Before Alan turned two, it was my husband who began to notice that something wasn’t quite right. I, as a mom, didn’t want to compare or listen. I had experience as a special education teacher, I had worked with children on the spectrum… but in my heart, I didn’t want to consider that possibility.
We waited for Alan for ten long years. My pregnancy wasn’t easy; getting to him was a path filled with fertility treatments, failed attempts, and a lot of faith. Alan finally came into our lives after a second round of in-vitro fertilization, filling us with hope. That’s why, when my husband began showing me the signs he was noticing, it was hard for me to accept that perspective. But his words made me reflect, and even though deep down he also wished it was nothing, he was the one who helped me take the first step toward seeking answers.
At 1 year and 4 months, after questions, evaluations, and visits with a pediatric neurologist, the diagnosis arrived: Alan was on the autism spectrum. Not only was it confirmed, but they also told us that more tests would follow to determine the level.

I held on to the hope that it would be functional autism, but months later the second news arrived: severe autism, level 3. I can’t deny that it hurt… and it hurt a lot. I went through a long grief, in solitude. I felt as if the world had narrowed down to therapies, waiting lists, and limited paths. Very few people were there with me during that stage to remind me that there were ways to challenge a diagnosis and look for more options.
The moment that marked a before and after was when we traveled to Miami for a therapy called MERT. We believed that by working only on Alan’s brain we would achieve great progress. We invested so much—not just money, but hope. But we soon understood that there was a deeper obstacle: his body was inflamed, his digestive system was compromised… and without addressing that, any progress would fade away.
It was a bucket of cold water. That experience taught us that the road would be much longer, and that everything had to start with healing the gut and reducing inflammation. We learned the lesson the hard way, but it also made us stronger. From that moment on, I became a determined mom—one who doesn’t settle for the first answer and who searches for real solutions that truly work for her child. Today I know that this pain and those lessons were the beginning of Autismo Universum: a space to share what I needed and didn’t have, so that other moms don’t have to walk alone.

I created Autismo Universum because I know what it means to receive a diagnosis that changes your life. I know what it feels like to face fear, uncertainty, and loneliness.
This space was created to give other moms what I searched for so much: clear information, effective resources, and real support. Here I share the strategies that have worked with Alan—from nutrition and gut health to therapies and tools that support nervous system regulation. All of it based on real experience, visible results, and unconditional love.
Autismo Universum is not just my story. It is a community created so that no mom feels alone on this path. Here you will find practical guidance, renewed hope, and the certainty that there are alternatives that can improve the lives of our children and our whole family.
My greatest motivation is my family. My husband has been my partner in this journey, always willing to look for solutions and never give up. Alan is my greatest teacher; with him I’ve learned about resilience, patience, and the importance of celebrating every step forward, no matter how small it may seem. Together, we have turned every challenge into a reason to grow and to help others.

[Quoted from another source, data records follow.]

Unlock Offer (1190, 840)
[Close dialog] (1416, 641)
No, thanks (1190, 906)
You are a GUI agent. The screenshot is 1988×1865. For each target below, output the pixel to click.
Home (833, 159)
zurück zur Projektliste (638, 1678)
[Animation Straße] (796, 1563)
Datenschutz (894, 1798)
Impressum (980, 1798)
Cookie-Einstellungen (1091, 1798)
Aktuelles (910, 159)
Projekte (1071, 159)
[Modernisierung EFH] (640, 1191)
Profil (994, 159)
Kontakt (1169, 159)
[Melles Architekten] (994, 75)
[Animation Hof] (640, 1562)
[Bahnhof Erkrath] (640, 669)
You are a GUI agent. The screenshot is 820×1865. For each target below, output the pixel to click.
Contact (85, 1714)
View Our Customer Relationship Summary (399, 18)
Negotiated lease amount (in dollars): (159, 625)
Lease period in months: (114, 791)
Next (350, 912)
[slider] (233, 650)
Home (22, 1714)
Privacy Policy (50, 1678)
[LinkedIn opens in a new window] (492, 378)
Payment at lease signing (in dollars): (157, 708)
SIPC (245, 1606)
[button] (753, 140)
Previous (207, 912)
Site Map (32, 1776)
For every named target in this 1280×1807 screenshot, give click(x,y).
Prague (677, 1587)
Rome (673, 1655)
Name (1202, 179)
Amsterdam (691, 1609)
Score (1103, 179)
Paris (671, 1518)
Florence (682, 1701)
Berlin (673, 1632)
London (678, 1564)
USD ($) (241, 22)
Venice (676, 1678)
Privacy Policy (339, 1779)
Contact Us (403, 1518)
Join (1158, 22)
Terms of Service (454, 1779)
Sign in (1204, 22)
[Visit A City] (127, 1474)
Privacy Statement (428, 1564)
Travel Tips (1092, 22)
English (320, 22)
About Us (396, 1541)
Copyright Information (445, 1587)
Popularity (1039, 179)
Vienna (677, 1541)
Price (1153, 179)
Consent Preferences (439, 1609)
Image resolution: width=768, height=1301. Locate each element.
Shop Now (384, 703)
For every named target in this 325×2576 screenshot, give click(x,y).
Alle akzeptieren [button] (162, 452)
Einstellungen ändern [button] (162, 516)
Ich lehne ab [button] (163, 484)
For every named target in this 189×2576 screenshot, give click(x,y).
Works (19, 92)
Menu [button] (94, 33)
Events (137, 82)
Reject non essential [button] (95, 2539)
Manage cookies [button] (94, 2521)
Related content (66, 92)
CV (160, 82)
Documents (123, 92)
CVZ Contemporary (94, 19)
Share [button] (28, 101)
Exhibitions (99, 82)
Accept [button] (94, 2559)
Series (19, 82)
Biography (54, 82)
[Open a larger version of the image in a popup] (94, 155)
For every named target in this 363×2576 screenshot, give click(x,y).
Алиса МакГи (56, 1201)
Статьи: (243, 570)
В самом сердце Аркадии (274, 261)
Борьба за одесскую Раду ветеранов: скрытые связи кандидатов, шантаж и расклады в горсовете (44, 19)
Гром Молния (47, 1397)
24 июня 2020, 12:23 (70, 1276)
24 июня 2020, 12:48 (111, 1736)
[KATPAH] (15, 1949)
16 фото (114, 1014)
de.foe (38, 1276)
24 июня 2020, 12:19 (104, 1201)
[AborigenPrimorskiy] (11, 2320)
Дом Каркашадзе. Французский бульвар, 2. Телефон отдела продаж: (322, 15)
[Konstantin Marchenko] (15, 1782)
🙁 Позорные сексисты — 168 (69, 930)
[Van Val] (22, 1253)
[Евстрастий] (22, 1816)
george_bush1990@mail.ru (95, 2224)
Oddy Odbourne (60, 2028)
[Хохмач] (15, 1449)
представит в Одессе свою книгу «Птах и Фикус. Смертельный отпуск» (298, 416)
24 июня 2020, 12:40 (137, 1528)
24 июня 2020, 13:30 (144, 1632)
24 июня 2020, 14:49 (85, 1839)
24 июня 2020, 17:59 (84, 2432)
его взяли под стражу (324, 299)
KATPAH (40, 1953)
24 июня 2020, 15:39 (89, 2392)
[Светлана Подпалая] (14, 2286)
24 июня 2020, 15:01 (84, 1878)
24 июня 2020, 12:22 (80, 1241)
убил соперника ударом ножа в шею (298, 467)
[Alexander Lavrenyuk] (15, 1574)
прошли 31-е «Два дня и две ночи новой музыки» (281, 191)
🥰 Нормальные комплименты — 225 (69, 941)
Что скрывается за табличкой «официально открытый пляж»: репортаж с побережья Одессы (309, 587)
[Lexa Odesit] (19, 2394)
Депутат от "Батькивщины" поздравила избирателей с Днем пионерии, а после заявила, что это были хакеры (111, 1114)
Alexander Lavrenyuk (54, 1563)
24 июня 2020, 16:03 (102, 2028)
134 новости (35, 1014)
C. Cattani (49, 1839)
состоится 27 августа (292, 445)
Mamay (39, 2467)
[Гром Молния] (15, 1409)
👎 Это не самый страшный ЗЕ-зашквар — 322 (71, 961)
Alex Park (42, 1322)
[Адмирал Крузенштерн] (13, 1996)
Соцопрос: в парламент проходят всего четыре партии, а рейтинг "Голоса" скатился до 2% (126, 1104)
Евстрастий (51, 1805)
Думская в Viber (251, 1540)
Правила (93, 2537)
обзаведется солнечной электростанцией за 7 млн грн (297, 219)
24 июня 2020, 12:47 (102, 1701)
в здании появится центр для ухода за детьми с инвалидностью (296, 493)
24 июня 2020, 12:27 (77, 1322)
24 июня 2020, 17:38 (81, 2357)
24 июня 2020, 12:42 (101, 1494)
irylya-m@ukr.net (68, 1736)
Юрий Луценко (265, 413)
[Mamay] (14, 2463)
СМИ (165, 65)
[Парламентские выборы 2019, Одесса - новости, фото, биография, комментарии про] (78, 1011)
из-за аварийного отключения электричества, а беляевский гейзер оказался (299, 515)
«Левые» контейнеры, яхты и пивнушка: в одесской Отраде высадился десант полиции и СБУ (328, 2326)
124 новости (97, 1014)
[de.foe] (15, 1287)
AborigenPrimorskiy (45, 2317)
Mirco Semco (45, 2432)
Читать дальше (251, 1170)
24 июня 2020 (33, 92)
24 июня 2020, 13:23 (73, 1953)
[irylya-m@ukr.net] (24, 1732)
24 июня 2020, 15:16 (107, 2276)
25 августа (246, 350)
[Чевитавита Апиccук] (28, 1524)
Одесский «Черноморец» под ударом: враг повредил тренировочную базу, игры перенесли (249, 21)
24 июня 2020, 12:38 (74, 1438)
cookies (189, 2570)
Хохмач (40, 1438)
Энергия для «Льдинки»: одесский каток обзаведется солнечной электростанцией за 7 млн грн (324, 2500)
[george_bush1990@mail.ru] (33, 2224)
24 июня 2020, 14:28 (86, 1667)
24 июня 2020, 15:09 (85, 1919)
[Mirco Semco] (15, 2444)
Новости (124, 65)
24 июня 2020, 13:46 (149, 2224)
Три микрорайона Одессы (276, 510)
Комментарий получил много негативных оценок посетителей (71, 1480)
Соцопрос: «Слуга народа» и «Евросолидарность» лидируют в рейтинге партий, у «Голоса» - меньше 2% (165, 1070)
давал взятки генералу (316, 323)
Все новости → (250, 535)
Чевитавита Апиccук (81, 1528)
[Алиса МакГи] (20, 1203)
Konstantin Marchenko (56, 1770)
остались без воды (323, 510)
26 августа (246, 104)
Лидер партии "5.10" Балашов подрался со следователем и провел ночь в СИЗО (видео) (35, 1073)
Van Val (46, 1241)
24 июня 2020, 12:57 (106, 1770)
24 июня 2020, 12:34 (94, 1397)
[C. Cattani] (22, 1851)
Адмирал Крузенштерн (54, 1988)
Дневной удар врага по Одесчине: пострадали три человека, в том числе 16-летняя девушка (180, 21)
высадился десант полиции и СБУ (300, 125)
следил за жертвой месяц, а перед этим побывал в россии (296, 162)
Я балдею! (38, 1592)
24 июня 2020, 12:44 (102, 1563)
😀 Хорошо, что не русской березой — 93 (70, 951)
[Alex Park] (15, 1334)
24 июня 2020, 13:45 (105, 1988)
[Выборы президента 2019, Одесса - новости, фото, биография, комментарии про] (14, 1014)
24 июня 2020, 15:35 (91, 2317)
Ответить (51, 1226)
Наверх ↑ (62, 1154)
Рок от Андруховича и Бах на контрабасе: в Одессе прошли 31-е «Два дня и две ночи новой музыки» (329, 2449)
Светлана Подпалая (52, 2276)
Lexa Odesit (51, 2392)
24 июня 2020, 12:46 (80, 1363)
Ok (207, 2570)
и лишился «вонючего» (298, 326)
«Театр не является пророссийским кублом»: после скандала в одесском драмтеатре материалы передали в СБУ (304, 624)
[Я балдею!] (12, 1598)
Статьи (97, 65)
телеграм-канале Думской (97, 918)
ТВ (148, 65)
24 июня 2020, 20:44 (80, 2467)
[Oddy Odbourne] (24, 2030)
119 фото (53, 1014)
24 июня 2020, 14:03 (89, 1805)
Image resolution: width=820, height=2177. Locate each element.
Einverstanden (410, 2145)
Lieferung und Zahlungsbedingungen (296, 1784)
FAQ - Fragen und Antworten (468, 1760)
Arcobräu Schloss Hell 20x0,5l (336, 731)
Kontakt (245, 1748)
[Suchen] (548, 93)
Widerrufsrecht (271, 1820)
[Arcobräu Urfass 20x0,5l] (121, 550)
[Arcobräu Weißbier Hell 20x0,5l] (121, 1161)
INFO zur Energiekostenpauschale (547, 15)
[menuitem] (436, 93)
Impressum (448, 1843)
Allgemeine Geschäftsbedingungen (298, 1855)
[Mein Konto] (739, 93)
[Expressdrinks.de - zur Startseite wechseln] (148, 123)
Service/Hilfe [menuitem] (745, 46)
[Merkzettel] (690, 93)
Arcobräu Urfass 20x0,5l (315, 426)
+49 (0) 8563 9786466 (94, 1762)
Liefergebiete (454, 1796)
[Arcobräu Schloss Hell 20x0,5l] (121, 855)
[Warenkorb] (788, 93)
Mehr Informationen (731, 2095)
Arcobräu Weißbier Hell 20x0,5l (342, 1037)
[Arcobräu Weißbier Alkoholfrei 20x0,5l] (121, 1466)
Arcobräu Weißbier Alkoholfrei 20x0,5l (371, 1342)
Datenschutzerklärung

To support mothers and families of children with autism by offering practical resources, effective protocols, and a supportive community so they can move forward with confidence and hope.
To become a reference for families seeking a comprehensive approach to autism, bringing together science, real experience, and humanity to transform lives through love and action.

I want you to know that you are not alone here. At Autismo Universum, you will find resources that truly work and a genuine community where I share what I myself needed and didn’t have. This space is here to accompany you step by step, to give you clarity, and to remind you that together we can build a calmer present and a future with more possibilities for your child.